EXCERPT PROVIDED:
Conclusions and recommendations

It is an ethical and legal imperative that clinical studies be conducted on children and adolescents in order to identify the pathogenesis of their mental illness, and to develop effective treatment and preventative interventions. These studies must be scientifically viable and ethically sound, and must conform to the legal requirements for valid consent to participation by children and adolescents, as introduced by chapter 9 of the National Health Act.

According to the Act, no one under the age of 18 can consent independently to research participation. If competent to do so, mentally ill children and adolescents give informed consent to participation in research in agreement with their parents or legal guardians. Consent must be in writing. Only research which relates to their mental illness (so-called ‘therapeutic’ research) is permitted, unless the permission of the Minister of Health is obtained. In each instance the capacity of the mentally ill child or adolescent to give informed consent must be clinically assessed and evaluated on a case-by-case-basis, which supports van Staden’s view of a ‘functional’ approach27 to consent.

The requirement that a parent or legal guardian must consent to the participation of children and adolescents in research, is an obstacle to much-needed mental health research, because the possibility of the minor’s right to privacy being eroded is likely to be found unconstitutional if challenged. The Constitution guarantees everyone (including children) the right to privacy in section 14, and the right to physical and psychological integrity in section 12. In view of these guarantees, the recommendation is that, in certain circumstances, ethics committees tasked with reviewing research be allowed to dispense with parental consent and permit adolescents with the necessary capacity to consent independently to such research participation.9 In addition, statutory requirements which impede or obstruct much-needed mental health research may be considered a violation, even if indirectly, of section 27 of the Constitution, which guarantees everyone access to healthcare services. Therefore, they are both unconstitutional and void.

BRIEF: List each section of the Constitution cited in the conclusions and recommendations, with the right the text says it guarantees.

RECORDED DATA:

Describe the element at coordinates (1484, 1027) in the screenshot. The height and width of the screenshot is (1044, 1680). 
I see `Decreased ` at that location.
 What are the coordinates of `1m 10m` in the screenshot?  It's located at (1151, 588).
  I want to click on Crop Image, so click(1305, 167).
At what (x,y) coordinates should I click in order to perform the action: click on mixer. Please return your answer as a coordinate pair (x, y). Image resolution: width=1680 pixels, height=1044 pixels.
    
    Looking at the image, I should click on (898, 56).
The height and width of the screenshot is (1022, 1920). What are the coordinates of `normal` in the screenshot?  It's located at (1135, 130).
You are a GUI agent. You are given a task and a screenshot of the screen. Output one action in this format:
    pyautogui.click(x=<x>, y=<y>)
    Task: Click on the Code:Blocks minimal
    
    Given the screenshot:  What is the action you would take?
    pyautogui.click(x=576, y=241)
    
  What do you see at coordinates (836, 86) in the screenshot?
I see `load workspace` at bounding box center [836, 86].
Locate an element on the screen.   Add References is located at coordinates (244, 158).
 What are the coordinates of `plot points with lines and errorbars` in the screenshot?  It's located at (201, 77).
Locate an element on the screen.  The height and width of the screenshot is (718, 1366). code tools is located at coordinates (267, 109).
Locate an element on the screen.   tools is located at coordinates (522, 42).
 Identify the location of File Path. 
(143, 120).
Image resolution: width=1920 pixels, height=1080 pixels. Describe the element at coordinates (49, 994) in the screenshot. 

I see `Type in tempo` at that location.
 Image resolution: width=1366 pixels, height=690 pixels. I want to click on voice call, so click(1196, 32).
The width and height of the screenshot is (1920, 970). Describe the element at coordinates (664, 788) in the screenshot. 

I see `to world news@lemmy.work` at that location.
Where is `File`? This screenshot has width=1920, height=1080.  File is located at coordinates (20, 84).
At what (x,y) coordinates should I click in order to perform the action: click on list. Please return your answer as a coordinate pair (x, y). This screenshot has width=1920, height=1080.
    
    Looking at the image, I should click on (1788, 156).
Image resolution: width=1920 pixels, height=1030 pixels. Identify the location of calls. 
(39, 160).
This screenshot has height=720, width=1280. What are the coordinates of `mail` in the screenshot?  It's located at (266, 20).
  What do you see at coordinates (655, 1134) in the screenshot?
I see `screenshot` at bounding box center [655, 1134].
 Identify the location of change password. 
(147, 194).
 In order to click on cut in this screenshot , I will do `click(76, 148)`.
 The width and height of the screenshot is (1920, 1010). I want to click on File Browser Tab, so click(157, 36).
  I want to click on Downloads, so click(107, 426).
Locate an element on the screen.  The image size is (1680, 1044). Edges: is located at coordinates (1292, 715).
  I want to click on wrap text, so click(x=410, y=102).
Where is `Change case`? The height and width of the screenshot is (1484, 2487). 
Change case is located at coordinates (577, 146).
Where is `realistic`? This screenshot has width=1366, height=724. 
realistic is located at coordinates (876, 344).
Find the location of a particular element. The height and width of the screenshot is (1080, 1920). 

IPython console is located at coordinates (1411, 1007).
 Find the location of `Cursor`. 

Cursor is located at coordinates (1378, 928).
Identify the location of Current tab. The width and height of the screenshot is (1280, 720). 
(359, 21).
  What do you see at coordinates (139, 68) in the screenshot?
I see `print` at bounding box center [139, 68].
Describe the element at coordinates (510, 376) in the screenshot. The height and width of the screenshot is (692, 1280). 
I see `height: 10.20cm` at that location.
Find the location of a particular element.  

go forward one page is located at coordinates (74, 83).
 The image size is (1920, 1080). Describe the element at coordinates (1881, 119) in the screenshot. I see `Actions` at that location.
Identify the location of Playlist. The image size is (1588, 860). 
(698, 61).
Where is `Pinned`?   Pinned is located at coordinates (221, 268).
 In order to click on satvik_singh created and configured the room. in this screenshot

RESULT:
- Section 14: the right to privacy
- Section 12: the right to physical and psychological integrity
- Section 27: access to healthcare services